> any kind of theorem or idea communicated to another mathematician needs to be serialized into language which would make it computable.
This is a fallacy. Just because you need to serialize a concept to communicate it doesnt mean the concept itself is computable. This is established and well proven:
The fact that we can come up with this kind of uncumputable problems is a big plus in supprt of Penrose's Idea that consciousnes is not computable and goes way beyond compatability.
That's how I understood Penrose's reasoning too. He differentiated between the computer and whatever is going on in our brain. Computers are just "powerful" enough to encode something that mimics intelligence on the surface (the interviewer tried to pin him on that "something new"), but is still the result of traditional computation, without the involvement of consciousness (his requirement for intelligence).

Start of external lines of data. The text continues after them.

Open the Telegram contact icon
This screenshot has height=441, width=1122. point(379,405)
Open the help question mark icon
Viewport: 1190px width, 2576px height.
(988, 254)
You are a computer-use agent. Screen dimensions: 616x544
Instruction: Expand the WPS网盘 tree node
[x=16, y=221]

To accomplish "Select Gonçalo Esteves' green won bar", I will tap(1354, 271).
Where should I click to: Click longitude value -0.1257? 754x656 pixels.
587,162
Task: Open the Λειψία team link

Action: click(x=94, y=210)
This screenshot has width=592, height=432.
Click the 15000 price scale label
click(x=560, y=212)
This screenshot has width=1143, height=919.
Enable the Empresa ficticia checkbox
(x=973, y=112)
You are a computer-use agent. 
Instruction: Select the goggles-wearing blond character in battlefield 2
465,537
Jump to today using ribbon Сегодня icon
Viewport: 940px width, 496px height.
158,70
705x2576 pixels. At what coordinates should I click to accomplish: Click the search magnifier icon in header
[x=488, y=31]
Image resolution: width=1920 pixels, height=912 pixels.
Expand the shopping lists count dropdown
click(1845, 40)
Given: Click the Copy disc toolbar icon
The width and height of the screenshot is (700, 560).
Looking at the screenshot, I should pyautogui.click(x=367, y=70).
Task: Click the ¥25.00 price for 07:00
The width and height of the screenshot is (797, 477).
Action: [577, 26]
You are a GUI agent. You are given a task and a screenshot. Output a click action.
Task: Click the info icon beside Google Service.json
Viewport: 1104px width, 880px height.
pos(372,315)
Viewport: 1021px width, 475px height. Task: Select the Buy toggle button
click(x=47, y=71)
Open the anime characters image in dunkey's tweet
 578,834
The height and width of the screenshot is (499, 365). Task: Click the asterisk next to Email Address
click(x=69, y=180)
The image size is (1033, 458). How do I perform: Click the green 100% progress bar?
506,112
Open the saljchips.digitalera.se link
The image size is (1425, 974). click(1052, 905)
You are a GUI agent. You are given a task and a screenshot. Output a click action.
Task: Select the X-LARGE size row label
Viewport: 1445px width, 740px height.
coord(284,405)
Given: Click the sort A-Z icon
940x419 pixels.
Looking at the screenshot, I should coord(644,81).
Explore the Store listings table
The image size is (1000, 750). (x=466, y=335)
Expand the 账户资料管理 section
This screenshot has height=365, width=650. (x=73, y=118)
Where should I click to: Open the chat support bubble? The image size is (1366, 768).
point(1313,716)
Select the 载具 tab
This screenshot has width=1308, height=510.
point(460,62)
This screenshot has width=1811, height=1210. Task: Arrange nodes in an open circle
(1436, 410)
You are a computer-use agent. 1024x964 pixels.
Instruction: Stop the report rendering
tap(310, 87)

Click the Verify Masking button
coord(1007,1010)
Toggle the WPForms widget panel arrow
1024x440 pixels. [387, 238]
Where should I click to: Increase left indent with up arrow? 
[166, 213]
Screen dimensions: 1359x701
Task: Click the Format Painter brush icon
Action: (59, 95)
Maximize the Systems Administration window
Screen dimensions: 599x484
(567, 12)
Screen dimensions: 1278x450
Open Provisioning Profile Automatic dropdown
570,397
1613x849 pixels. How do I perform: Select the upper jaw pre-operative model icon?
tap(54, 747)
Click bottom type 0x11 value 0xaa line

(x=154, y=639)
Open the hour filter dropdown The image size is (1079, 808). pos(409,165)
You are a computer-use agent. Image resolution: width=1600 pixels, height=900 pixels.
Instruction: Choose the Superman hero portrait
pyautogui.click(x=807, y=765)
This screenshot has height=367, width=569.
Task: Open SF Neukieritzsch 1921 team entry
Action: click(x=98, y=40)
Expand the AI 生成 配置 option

well that is the "beyond computable". we are somehow able to say that this function will not halt, and we wouldnt be able to do that if we only had computable power to simulate it because that would proove that the probem was decidable in the first place.
how you comunicate it does not alter the nature of the problem.
This is a fallacy. Just because you need to serialize a concept to communicate it doesnt mean the concept itself is computable. This is established and well proven:
https://en.wikipedia.org/wiki/List_of_undecidable_problems
The fact that we can come up with this kind of uncumputable problems is a big plus in supprt of Penrose's Idea that consciousnes is not computable and goes way beyond compatability.